A block of data:

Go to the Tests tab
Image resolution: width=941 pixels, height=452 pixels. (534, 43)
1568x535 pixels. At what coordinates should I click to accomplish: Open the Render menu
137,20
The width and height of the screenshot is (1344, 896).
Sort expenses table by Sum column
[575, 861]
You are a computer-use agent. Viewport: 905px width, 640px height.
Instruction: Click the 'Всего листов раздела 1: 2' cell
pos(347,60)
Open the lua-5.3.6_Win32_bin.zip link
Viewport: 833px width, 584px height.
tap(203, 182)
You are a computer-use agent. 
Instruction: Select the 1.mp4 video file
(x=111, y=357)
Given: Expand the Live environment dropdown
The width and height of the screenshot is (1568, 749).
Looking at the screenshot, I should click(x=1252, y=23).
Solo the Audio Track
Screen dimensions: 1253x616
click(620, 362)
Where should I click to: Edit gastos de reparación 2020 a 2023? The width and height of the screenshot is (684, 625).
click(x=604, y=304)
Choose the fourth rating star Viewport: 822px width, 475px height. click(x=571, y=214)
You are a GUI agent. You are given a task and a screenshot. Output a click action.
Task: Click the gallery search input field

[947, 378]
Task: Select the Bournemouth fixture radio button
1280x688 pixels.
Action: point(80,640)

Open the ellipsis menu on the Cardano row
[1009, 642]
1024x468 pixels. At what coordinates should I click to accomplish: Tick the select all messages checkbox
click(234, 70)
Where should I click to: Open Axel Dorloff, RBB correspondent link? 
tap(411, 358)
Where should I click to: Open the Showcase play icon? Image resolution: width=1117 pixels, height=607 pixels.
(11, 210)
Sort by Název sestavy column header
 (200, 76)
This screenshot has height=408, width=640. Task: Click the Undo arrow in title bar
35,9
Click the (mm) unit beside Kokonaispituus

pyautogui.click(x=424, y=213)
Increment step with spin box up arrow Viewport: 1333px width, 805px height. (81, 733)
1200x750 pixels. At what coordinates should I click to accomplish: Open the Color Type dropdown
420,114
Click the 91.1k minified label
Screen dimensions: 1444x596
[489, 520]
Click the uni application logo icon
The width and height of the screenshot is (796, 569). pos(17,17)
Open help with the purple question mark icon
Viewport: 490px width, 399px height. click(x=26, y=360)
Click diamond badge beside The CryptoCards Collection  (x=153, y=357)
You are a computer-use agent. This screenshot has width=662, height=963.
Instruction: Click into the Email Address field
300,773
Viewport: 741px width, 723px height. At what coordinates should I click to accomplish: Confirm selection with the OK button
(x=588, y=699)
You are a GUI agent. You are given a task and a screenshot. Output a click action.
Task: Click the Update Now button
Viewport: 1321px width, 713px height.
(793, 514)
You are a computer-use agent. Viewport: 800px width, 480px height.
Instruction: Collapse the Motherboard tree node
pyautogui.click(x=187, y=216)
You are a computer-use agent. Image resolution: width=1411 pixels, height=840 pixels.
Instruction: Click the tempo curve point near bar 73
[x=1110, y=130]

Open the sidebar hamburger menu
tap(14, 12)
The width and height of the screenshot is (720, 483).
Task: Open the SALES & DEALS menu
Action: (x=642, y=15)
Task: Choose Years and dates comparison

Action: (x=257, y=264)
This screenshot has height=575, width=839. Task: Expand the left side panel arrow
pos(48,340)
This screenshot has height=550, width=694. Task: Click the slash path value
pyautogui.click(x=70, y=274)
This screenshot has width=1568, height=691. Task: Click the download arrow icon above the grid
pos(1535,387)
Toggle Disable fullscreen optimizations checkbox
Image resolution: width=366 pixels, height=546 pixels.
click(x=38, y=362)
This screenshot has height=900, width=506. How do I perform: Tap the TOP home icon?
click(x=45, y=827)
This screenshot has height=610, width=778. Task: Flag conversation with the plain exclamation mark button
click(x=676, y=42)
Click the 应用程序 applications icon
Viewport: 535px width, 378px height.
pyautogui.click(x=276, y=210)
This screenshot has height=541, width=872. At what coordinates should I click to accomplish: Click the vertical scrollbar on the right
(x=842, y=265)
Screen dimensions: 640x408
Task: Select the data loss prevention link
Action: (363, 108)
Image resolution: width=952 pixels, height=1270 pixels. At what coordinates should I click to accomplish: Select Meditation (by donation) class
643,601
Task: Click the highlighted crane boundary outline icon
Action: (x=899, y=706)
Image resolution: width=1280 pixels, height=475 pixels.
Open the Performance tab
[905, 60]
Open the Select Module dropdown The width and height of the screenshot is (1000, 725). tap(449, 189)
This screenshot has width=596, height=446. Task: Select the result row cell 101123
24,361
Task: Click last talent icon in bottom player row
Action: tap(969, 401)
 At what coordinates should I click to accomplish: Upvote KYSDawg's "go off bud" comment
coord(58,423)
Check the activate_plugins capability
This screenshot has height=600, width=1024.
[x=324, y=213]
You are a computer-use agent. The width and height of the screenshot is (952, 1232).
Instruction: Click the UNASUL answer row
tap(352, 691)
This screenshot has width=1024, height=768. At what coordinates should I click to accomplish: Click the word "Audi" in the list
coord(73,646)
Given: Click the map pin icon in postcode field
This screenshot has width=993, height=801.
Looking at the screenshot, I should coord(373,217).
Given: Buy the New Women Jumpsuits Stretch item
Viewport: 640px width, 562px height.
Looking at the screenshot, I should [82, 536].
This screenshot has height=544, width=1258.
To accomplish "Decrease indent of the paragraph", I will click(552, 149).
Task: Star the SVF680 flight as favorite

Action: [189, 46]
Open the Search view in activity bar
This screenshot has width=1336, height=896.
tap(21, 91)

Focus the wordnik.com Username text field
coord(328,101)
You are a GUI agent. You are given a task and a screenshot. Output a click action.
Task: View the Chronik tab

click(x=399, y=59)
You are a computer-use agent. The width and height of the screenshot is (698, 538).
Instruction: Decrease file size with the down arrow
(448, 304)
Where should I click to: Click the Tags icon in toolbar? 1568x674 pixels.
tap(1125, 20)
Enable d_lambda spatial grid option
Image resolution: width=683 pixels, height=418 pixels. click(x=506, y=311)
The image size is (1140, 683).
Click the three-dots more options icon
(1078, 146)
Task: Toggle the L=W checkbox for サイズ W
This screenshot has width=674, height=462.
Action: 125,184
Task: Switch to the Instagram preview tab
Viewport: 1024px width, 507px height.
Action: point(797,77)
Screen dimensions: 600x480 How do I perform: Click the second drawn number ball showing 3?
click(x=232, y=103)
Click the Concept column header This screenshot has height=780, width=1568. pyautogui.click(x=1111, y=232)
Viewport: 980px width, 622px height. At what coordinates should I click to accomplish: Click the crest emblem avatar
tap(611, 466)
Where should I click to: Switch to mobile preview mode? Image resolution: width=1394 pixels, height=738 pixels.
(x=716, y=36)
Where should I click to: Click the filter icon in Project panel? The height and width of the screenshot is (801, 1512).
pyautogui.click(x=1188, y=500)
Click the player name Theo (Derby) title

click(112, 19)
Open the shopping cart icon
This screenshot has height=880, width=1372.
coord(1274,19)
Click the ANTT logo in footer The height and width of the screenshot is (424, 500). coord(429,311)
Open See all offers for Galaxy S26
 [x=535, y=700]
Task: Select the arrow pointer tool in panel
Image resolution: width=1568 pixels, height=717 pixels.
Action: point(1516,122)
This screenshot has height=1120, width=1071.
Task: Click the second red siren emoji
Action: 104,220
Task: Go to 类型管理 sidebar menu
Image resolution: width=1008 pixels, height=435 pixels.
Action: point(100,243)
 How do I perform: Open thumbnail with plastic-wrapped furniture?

§ EXERCISE DETAILS:
Rewrite all the items above, changing each "Where should I click to" to "Where do I click to" and leaving everything else unchanged.

§ FULL RESPONSE:
Go to the Tests tab
Image resolution: width=941 pixels, height=452 pixels. (534, 43)
1568x535 pixels. At what coordinates should I click to accomplish: Open the Render menu
137,20
The width and height of the screenshot is (1344, 896).
Sort expenses table by Sum column
[575, 861]
You are a computer-use agent. Viewport: 905px width, 640px height.
Instruction: Click the 'Всего листов раздела 1: 2' cell
pos(347,60)
Open the lua-5.3.6_Win32_bin.zip link
Viewport: 833px width, 584px height.
tap(203, 182)
You are a computer-use agent. 
Instruction: Select the 1.mp4 video file
(x=111, y=357)
Given: Expand the Live environment dropdown
The width and height of the screenshot is (1568, 749).
Looking at the screenshot, I should click(x=1252, y=23).
Solo the Audio Track
Screen dimensions: 1253x616
click(620, 362)
Where do I click to: Edit gastos de reparación 2020 a 2023? The width and height of the screenshot is (684, 625).
click(x=604, y=304)
Choose the fourth rating star Viewport: 822px width, 475px height. click(x=571, y=214)
You are a GUI agent. You are given a task and a screenshot. Output a click action.
Task: Click the gallery search input field

[947, 378]
Task: Select the Bournemouth fixture radio button
1280x688 pixels.
Action: point(80,640)

Open the ellipsis menu on the Cardano row
[1009, 642]
1024x468 pixels. At what coordinates should I click to accomplish: Tick the select all messages checkbox
click(234, 70)
Where do I click to: Open Axel Dorloff, RBB correspondent link? 
tap(411, 358)
Where do I click to: Open the Showcase play icon? Image resolution: width=1117 pixels, height=607 pixels.
(11, 210)
Sort by Název sestavy column header
 (200, 76)
This screenshot has height=408, width=640. Task: Click the Undo arrow in title bar
35,9
Click the (mm) unit beside Kokonaispituus

pyautogui.click(x=424, y=213)
Increment step with spin box up arrow Viewport: 1333px width, 805px height. (81, 733)
1200x750 pixels. At what coordinates should I click to accomplish: Open the Color Type dropdown
420,114
Click the 91.1k minified label
Screen dimensions: 1444x596
[489, 520]
Click the uni application logo icon
The width and height of the screenshot is (796, 569). pos(17,17)
Open help with the purple question mark icon
Viewport: 490px width, 399px height. click(x=26, y=360)
Click diamond badge beside The CryptoCards Collection  (x=153, y=357)
You are a computer-use agent. This screenshot has width=662, height=963.
Instruction: Click into the Email Address field
300,773
Viewport: 741px width, 723px height. At what coordinates should I click to accomplish: Confirm selection with the OK button
(x=588, y=699)
You are a GUI agent. You are given a task and a screenshot. Output a click action.
Task: Click the Update Now button
Viewport: 1321px width, 713px height.
(793, 514)
You are a computer-use agent. Viewport: 800px width, 480px height.
Instruction: Collapse the Motherboard tree node
pyautogui.click(x=187, y=216)
You are a computer-use agent. Image resolution: width=1411 pixels, height=840 pixels.
Instruction: Click the tempo curve point near bar 73
[x=1110, y=130]

Open the sidebar hamburger menu
tap(14, 12)
The width and height of the screenshot is (720, 483).
Task: Open the SALES & DEALS menu
Action: (x=642, y=15)
Task: Choose Years and dates comparison

Action: (x=257, y=264)
This screenshot has height=575, width=839. Task: Expand the left side panel arrow
pos(48,340)
This screenshot has height=550, width=694. Task: Click the slash path value
pyautogui.click(x=70, y=274)
This screenshot has width=1568, height=691. Task: Click the download arrow icon above the grid
pos(1535,387)
Toggle Disable fullscreen optimizations checkbox
Image resolution: width=366 pixels, height=546 pixels.
click(x=38, y=362)
This screenshot has height=900, width=506. How do I perform: Tap the TOP home icon?
click(x=45, y=827)
This screenshot has height=610, width=778. Task: Flag conversation with the plain exclamation mark button
click(x=676, y=42)
Click the 应用程序 applications icon
Viewport: 535px width, 378px height.
pyautogui.click(x=276, y=210)
This screenshot has height=541, width=872. At what coordinates should I click to accomplish: Click the vertical scrollbar on the right
(x=842, y=265)
Screen dimensions: 640x408
Task: Select the data loss prevention link
Action: (363, 108)
Image resolution: width=952 pixels, height=1270 pixels. At what coordinates should I click to accomplish: Select Meditation (by donation) class
643,601
Task: Click the highlighted crane boundary outline icon
Action: (x=899, y=706)
Image resolution: width=1280 pixels, height=475 pixels.
Open the Performance tab
[905, 60]
Open the Select Module dropdown The width and height of the screenshot is (1000, 725). tap(449, 189)
This screenshot has width=596, height=446. Task: Select the result row cell 101123
24,361
Task: Click last talent icon in bottom player row
Action: tap(969, 401)
 At what coordinates should I click to accomplish: Upvote KYSDawg's "go off bud" comment
coord(58,423)
Check the activate_plugins capability
This screenshot has height=600, width=1024.
[x=324, y=213]
You are a computer-use agent. The width and height of the screenshot is (952, 1232).
Instruction: Click the UNASUL answer row
tap(352, 691)
This screenshot has width=1024, height=768. At what coordinates should I click to accomplish: Click the word "Audi" in the list
coord(73,646)
Given: Click the map pin icon in postcode field
This screenshot has width=993, height=801.
Looking at the screenshot, I should coord(373,217).
Given: Buy the New Women Jumpsuits Stretch item
Viewport: 640px width, 562px height.
Looking at the screenshot, I should [82, 536].
This screenshot has height=544, width=1258.
To accomplish "Decrease indent of the paragraph", I will click(552, 149).
Task: Star the SVF680 flight as favorite

Action: [189, 46]
Open the Search view in activity bar
This screenshot has width=1336, height=896.
tap(21, 91)

Focus the wordnik.com Username text field
coord(328,101)
You are a GUI agent. You are given a task and a screenshot. Output a click action.
Task: View the Chronik tab

click(x=399, y=59)
You are a computer-use agent. The width and height of the screenshot is (698, 538).
Instruction: Decrease file size with the down arrow
(448, 304)
Where do I click to: Click the Tags icon in toolbar? 1568x674 pixels.
tap(1125, 20)
Enable d_lambda spatial grid option
Image resolution: width=683 pixels, height=418 pixels. click(x=506, y=311)
The image size is (1140, 683).
Click the three-dots more options icon
(1078, 146)
Task: Toggle the L=W checkbox for サイズ W
This screenshot has width=674, height=462.
Action: 125,184
Task: Switch to the Instagram preview tab
Viewport: 1024px width, 507px height.
Action: point(797,77)
Screen dimensions: 600x480 How do I perform: Click the second drawn number ball showing 3?
click(x=232, y=103)
Click the Concept column header This screenshot has height=780, width=1568. pyautogui.click(x=1111, y=232)
Viewport: 980px width, 622px height. At what coordinates should I click to accomplish: Click the crest emblem avatar
tap(611, 466)
Where do I click to: Switch to mobile preview mode? Image resolution: width=1394 pixels, height=738 pixels.
(x=716, y=36)
Where do I click to: Click the filter icon in Project panel? The height and width of the screenshot is (801, 1512).
pyautogui.click(x=1188, y=500)
Click the player name Theo (Derby) title

click(112, 19)
Open the shopping cart icon
This screenshot has height=880, width=1372.
coord(1274,19)
Click the ANTT logo in footer The height and width of the screenshot is (424, 500). coord(429,311)
Open See all offers for Galaxy S26
 [x=535, y=700]
Task: Select the arrow pointer tool in panel
Image resolution: width=1568 pixels, height=717 pixels.
Action: point(1516,122)
This screenshot has height=1120, width=1071.
Task: Click the second red siren emoji
Action: 104,220
Task: Go to 类型管理 sidebar menu
Image resolution: width=1008 pixels, height=435 pixels.
Action: point(100,243)
 How do I perform: Open thumbnail with plastic-wrapped furniture?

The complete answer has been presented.